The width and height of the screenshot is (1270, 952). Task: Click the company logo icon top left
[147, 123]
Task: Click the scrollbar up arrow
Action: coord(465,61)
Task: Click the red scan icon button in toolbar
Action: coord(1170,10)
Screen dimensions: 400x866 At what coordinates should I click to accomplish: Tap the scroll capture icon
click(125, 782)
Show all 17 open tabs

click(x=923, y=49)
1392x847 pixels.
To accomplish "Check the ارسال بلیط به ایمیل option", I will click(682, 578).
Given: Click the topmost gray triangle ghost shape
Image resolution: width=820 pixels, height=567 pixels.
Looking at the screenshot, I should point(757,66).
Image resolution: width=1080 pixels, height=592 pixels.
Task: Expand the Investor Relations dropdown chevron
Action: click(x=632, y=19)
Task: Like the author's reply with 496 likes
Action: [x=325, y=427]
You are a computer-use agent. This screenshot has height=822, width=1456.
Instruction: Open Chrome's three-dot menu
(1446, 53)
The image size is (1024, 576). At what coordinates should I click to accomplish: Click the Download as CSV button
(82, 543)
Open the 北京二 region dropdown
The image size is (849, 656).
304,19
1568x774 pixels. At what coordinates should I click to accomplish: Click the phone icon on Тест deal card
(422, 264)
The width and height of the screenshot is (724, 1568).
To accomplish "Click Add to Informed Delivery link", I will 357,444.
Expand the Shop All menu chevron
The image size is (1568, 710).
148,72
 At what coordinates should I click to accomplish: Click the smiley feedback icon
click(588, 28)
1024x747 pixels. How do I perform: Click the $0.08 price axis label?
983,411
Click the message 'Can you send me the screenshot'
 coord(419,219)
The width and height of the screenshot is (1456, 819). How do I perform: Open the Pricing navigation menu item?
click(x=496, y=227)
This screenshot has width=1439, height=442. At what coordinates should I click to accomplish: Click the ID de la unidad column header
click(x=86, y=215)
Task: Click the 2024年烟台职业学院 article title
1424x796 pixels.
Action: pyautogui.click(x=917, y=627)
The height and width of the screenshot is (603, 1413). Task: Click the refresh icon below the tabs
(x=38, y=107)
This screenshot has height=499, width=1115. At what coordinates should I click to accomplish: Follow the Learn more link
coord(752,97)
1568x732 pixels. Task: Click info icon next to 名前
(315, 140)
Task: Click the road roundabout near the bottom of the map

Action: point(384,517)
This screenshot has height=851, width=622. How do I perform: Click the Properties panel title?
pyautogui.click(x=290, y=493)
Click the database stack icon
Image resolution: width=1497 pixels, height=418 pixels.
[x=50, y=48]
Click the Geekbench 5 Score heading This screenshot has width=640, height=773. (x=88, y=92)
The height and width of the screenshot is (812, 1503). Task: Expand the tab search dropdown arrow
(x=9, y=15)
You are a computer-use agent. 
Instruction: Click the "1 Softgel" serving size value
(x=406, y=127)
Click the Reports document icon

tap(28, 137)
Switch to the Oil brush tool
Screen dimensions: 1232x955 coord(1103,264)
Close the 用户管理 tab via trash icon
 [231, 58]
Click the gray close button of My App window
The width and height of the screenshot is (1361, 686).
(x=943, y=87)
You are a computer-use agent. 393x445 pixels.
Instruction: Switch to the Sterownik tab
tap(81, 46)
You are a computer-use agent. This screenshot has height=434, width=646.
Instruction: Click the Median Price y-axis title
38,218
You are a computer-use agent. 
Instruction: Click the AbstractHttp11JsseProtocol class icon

────────────────────

(ASSIGNMENT):
Find the word "will" in the listing above. Copy each line where it appears.

(WRITTEN ANSWER):
To accomplish "Check the ارسال بلیط به ایمیل option", I will click(682, 578).
To accomplish "Click Add to Informed Delivery link", I will 357,444.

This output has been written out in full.